EXTRACT TO READ
** BEGIN **

It wasn’t too long ago SSD’s were the realm of the power user; drives were small and expensive – but fast as hell. Fortunately, prices (and performance) have improved considerably, with most gamer’s considering an SSD an essential piece of kit. Unfortunately, while the pricing and performance of drives has improved, we’re about hitting the limits of what SATA 3 6GB/s is capable of. Luckily, the Kingston’s HyperX Savage has a few tricks up its sleeve to separate it from the other SSD’s on the market.
The Kingston HyperX Savage ships in four capacities, ranging from just 120GB to a tasty 960GB. Kingston also provide users the option to purchase an Upgrade Bundle Kit (the version we were sent for review) or just the Solid-State Drive. The Upgrade Bundle comes with the SSD, but also a USB 3.0 enclosure and USB 3.0 cable, a SATA cable, a HyperX-branded screw driver (which looks a little bit like a pen!), a sticker, mounting screws and finally Acronis True Image.

** END **

DATA SECTION
** BEGIN **

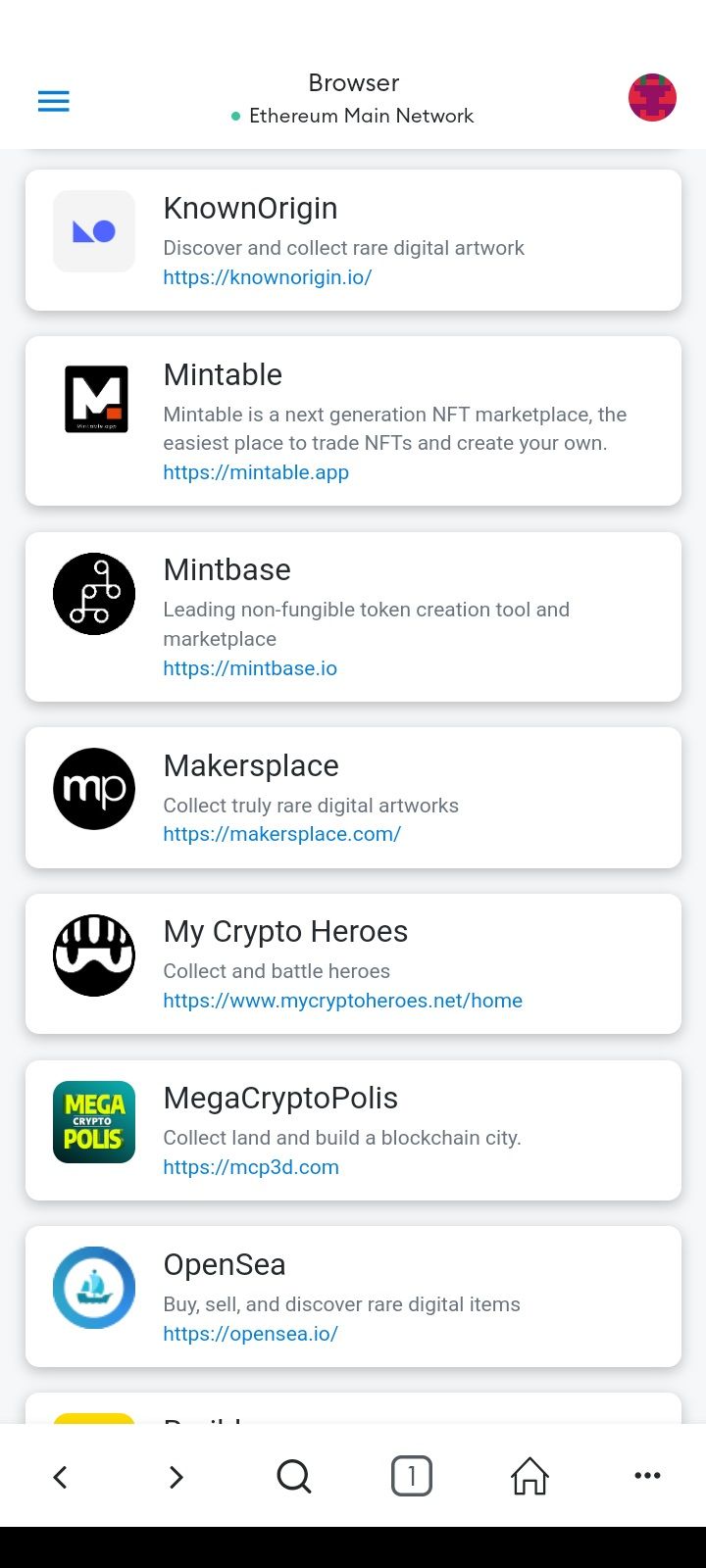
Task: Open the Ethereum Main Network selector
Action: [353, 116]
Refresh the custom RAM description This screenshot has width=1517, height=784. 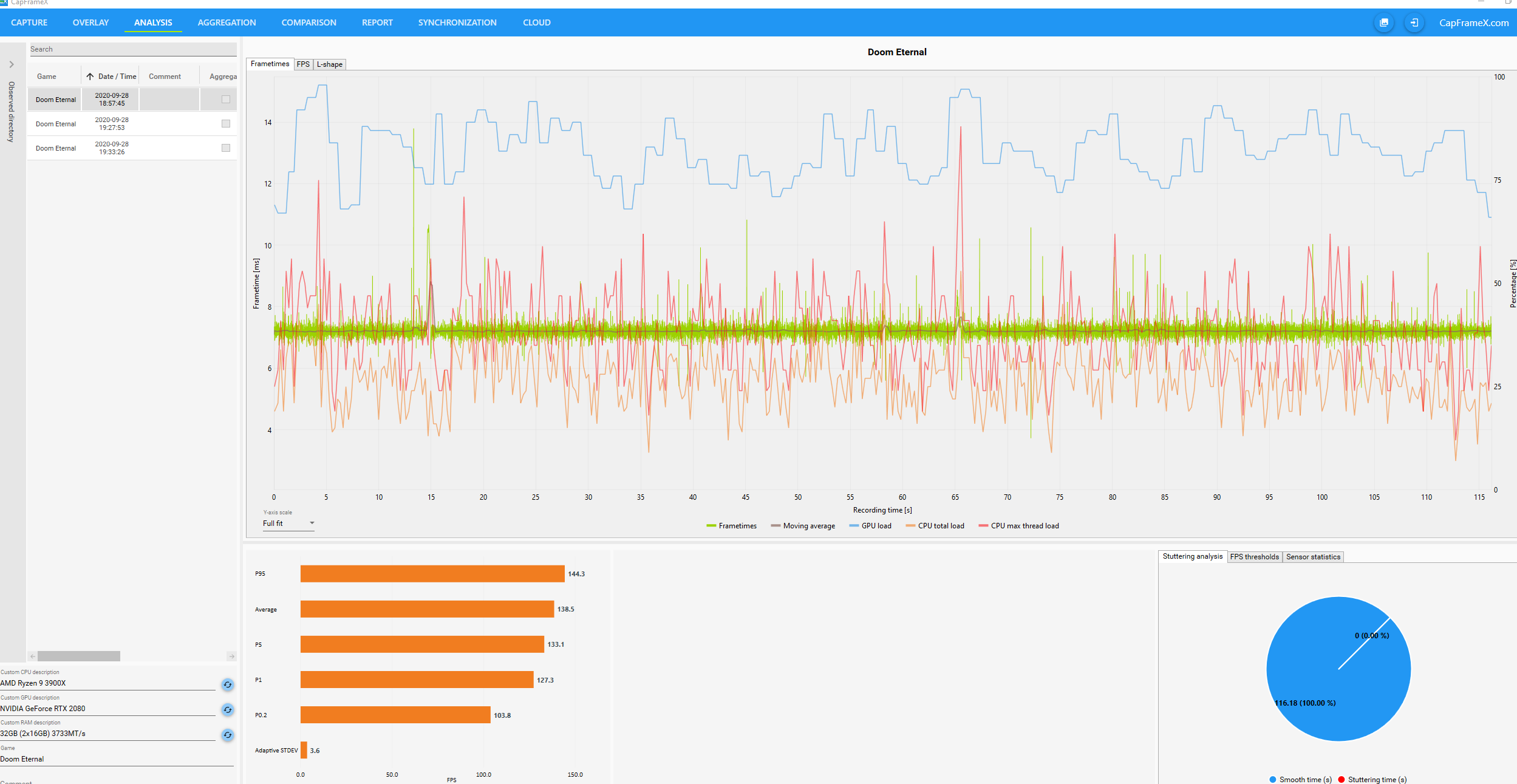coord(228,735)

** END **

YOUR TASK
According to the SSD review, how many capacities does the Kingston HyperX Savage ship in? The data has no connection to the SSD review.

TASK RESULT
Four, ranging from 120GB to 960GB.